## Instructions for the task
Copy out the data below. Keep every word as it is.
(Beginning of Material for this task)
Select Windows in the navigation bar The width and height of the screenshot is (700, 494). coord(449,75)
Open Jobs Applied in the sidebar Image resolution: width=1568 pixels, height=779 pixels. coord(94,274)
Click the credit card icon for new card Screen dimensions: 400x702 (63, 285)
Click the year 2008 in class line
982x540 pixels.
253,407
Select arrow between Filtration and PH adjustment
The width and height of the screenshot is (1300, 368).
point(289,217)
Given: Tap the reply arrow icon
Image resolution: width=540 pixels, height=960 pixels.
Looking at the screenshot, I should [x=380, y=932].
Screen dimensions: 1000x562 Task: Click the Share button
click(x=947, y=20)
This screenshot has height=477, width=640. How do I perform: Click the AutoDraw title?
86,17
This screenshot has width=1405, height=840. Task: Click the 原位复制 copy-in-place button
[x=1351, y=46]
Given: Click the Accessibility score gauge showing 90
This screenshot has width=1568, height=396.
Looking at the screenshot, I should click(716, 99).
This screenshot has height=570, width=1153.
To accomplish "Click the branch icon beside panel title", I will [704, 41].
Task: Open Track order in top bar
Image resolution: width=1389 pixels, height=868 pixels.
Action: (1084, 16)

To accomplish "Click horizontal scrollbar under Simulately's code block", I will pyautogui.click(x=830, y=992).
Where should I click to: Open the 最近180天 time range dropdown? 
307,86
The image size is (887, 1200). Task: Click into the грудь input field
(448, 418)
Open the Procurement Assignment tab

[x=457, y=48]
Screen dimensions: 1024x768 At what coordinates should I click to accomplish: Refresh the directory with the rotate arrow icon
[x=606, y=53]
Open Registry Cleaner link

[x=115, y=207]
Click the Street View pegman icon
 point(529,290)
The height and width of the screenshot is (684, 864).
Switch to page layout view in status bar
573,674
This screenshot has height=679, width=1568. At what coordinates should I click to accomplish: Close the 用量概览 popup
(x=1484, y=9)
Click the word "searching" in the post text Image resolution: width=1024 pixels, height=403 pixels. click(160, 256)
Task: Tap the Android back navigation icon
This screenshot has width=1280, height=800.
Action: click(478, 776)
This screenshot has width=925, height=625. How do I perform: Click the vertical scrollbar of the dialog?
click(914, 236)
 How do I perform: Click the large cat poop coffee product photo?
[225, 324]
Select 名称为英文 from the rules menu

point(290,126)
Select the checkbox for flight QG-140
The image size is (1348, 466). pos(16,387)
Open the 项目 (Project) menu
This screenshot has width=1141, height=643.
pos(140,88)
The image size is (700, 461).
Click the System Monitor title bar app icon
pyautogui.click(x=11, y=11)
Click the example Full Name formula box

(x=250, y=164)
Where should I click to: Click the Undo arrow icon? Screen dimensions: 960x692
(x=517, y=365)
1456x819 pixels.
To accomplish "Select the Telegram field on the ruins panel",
(End of Material for this task)
## Exercise result
Select Windows in the navigation bar The width and height of the screenshot is (700, 494). coord(449,75)
Open Jobs Applied in the sidebar Image resolution: width=1568 pixels, height=779 pixels. coord(94,274)
Click the credit card icon for new card Screen dimensions: 400x702 (63, 285)
Click the year 2008 in class line
982x540 pixels.
253,407
Select arrow between Filtration and PH adjustment
The width and height of the screenshot is (1300, 368).
point(289,217)
Given: Tap the reply arrow icon
Image resolution: width=540 pixels, height=960 pixels.
Looking at the screenshot, I should [x=380, y=932].
Screen dimensions: 1000x562 Task: Click the Share button
click(x=947, y=20)
This screenshot has height=477, width=640. How do I perform: Click the AutoDraw title?
86,17
This screenshot has width=1405, height=840. Task: Click the 原位复制 copy-in-place button
[x=1351, y=46]
Given: Click the Accessibility score gauge showing 90
This screenshot has width=1568, height=396.
Looking at the screenshot, I should click(716, 99).
This screenshot has height=570, width=1153.
To accomplish "Click the branch icon beside panel title", I will [704, 41].
Task: Open Track order in top bar
Image resolution: width=1389 pixels, height=868 pixels.
Action: (1084, 16)

To accomplish "Click horizontal scrollbar under Simulately's code block", I will pyautogui.click(x=830, y=992).
Where should I click to: Open the 最近180天 time range dropdown? 
307,86
The image size is (887, 1200). Task: Click into the грудь input field
(448, 418)
Open the Procurement Assignment tab

[x=457, y=48]
Screen dimensions: 1024x768 At what coordinates should I click to accomplish: Refresh the directory with the rotate arrow icon
[x=606, y=53]
Open Registry Cleaner link

[x=115, y=207]
Click the Street View pegman icon
 point(529,290)
The height and width of the screenshot is (684, 864).
Switch to page layout view in status bar
573,674
This screenshot has height=679, width=1568. At what coordinates should I click to accomplish: Close the 用量概览 popup
(x=1484, y=9)
Click the word "searching" in the post text Image resolution: width=1024 pixels, height=403 pixels. click(160, 256)
Task: Tap the Android back navigation icon
This screenshot has width=1280, height=800.
Action: click(478, 776)
This screenshot has width=925, height=625. How do I perform: Click the vertical scrollbar of the dialog?
click(914, 236)
 How do I perform: Click the large cat poop coffee product photo?
[225, 324]
Select 名称为英文 from the rules menu

point(290,126)
Select the checkbox for flight QG-140
The image size is (1348, 466). pos(16,387)
Open the 项目 (Project) menu
This screenshot has width=1141, height=643.
pos(140,88)
The image size is (700, 461).
Click the System Monitor title bar app icon
pyautogui.click(x=11, y=11)
Click the example Full Name formula box

(x=250, y=164)
Where should I click to: Click the Undo arrow icon? Screen dimensions: 960x692
(x=517, y=365)
1456x819 pixels.
To accomplish "Select the Telegram field on the ruins panel",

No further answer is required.